▶ _WHAT YOU NEED TO DO_
Set out exactly every line of the entries below, starting at the line that holds "Castelfidardo – Festival" and stopping after the line that holds "Tweets by providalcala (134, 505)".
*** Opening of TASK INPUT ***
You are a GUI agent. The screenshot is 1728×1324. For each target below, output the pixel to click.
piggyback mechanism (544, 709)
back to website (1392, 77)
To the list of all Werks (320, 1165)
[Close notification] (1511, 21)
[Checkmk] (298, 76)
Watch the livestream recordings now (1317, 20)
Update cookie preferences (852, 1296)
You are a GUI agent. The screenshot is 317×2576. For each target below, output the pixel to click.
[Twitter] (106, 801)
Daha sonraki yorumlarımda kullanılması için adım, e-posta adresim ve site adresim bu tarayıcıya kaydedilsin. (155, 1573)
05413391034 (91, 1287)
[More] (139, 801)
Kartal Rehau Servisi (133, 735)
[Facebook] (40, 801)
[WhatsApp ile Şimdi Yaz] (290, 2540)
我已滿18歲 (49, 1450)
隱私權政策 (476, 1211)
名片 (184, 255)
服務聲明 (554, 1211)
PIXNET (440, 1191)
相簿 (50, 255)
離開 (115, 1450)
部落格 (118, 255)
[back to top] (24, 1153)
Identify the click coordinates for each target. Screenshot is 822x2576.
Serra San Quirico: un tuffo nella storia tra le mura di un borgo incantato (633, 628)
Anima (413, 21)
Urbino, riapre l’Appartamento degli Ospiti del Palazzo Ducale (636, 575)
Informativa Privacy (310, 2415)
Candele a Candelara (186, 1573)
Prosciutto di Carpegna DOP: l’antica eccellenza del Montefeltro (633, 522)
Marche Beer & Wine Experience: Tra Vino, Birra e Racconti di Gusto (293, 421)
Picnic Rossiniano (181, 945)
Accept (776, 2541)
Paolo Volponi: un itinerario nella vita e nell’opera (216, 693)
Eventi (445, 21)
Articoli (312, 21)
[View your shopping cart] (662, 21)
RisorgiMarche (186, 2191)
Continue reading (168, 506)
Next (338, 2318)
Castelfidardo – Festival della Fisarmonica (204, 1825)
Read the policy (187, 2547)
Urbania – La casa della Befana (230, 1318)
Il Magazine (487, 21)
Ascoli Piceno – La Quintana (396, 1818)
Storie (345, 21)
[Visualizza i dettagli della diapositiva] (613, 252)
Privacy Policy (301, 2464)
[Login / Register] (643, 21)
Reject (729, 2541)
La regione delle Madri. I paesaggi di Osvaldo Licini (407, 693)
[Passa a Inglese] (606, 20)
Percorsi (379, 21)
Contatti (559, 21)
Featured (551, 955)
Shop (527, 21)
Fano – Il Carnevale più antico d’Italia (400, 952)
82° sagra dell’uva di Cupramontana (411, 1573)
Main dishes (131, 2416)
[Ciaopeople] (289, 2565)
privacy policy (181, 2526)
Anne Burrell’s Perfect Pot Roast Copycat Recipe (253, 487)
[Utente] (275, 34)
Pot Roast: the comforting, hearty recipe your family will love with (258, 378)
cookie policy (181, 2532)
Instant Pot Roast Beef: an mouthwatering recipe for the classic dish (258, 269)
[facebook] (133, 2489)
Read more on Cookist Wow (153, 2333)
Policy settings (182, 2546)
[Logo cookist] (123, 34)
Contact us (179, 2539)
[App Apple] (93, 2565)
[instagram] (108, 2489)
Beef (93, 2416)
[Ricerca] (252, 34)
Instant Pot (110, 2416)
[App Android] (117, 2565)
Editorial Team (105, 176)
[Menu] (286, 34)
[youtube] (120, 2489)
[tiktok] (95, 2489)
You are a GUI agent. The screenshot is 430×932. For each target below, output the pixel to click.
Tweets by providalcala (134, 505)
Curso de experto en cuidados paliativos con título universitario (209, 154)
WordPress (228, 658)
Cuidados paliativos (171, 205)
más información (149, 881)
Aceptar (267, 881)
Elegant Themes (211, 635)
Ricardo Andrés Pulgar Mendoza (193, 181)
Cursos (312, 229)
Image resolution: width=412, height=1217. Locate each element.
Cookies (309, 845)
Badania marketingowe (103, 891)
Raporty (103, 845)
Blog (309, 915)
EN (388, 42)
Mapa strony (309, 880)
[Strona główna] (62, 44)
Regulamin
*** Close of TASK INPUT ***
▶ _EXERCISE ANSWER_
Castelfidardo – Festival della Fisarmonica (204, 1825)
Read the policy (187, 2547)
Urbania – La casa della Befana (230, 1318)
Il Magazine (487, 21)
Ascoli Piceno – La Quintana (396, 1818)
Storie (345, 21)
[Visualizza i dettagli della diapositiva] (613, 252)
Privacy Policy (301, 2464)
[Login / Register] (643, 21)
Reject (729, 2541)
La regione delle Madri. I paesaggi di Osvaldo Licini (407, 693)
[Passa a Inglese] (606, 20)
Percorsi (379, 21)
Contatti (559, 21)
Featured (551, 955)
Shop (527, 21)
Fano – Il Carnevale più antico d’Italia (400, 952)
82° sagra dell’uva di Cupramontana (411, 1573)
Main dishes (131, 2416)
[Ciaopeople] (289, 2565)
privacy policy (181, 2526)
Anne Burrell’s Perfect Pot Roast Copycat Recipe (253, 487)
[Utente] (275, 34)
Pot Roast: the comforting, hearty recipe your family will love with (258, 378)
cookie policy (181, 2532)
Instant Pot Roast Beef: an mouthwatering recipe for the classic dish (258, 269)
[facebook] (133, 2489)
Read more on Cookist Wow (153, 2333)
Policy settings (182, 2546)
[Logo cookist] (123, 34)
Contact us (179, 2539)
[App Apple] (93, 2565)
[instagram] (108, 2489)
Beef (93, 2416)
[Ricerca] (252, 34)
Instant Pot (110, 2416)
[App Android] (117, 2565)
Editorial Team (105, 176)
[Menu] (286, 34)
[youtube] (120, 2489)
[tiktok] (95, 2489)
You are a GUI agent. The screenshot is 430×932. For each target below, output the pixel to click.
Tweets by providalcala (134, 505)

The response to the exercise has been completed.